(Excerpt to read)
The UK doesn’t want to be lectured by ‘bloody foreigners’ – but it’s time we started listening
Britain has become thin-skinned and defensive when it comes to other countries having an opinion about us, not least on human rights, writes Alan Rusbridger. We must guard against this hostility sliding into nationalism
Back in the eighties a gnarled old tabloid editor, Derek Jameson – dubbed “Sid Yobbo” by Private Eye – became an unlikely TV success with a BBC programme, Do They Mean Us?
The idea was a simple one: each week Jameson would ridicule foreign media coverage of Britain. The underlying premise was that foreign journalists were by and large stupid. And that, in the immortal couplet of the 1960s songwriters Flanders and Swann: “The English, the English, the English are best / I wouldn’t give tuppence for all of the rest!”
Jameson’s programme came back to me this week when a German journalist, Birgit Maass of Deutsche Welle, won the top prize at the annual Foreign Press Association awards in London for a film she’d made about the UK.

(Dataset extract)
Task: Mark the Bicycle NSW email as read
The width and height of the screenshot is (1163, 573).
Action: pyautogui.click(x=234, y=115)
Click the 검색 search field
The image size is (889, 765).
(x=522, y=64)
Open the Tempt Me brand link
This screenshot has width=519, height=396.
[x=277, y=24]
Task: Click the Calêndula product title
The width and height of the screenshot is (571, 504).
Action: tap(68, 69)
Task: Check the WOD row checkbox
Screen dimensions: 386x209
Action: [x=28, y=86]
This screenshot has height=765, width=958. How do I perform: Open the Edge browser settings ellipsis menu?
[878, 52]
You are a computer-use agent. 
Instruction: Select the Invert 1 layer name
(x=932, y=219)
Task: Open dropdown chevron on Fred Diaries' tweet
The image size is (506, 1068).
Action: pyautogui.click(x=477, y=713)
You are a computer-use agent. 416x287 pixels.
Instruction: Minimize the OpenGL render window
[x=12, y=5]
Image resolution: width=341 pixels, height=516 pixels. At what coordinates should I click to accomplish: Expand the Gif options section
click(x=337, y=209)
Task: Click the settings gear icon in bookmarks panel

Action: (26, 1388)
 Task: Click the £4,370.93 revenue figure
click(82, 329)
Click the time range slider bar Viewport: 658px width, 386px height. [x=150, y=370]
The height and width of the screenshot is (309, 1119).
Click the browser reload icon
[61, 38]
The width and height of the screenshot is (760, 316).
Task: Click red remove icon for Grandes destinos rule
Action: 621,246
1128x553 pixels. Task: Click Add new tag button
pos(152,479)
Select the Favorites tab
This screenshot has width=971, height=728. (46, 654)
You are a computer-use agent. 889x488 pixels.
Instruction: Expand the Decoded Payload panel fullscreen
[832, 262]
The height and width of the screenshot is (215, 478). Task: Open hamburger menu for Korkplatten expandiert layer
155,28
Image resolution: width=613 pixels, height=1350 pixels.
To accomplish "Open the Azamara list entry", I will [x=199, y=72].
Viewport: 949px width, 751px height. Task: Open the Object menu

(Set exercise A)
Copy out the stretch of the piece on Britain and foreign opinion from "The UK doesn’t" through "They Mean Us?", word for word.
(Set exercise B)
Name every organization or publication that the piece on Britain and foreign opinion mentions.

(Exercise response A)
The UK doesn’t want to be lectured by ‘bloody foreigners’ – but it’s time we started listening
Britain has become thin-skinned and defensive when it comes to other countries having an opinion about us, not least on human rights, writes Alan Rusbridger. We must guard against this hostility sliding into nationalism
Back in the eighties a gnarled old tabloid editor, Derek Jameson – dubbed “Sid Yobbo” by Private Eye – became an unlikely TV success with a BBC programme, Do They Mean Us?

(Exercise response B)
- Private Eye
- BBC
- Deutsche Welle
- Foreign Press Association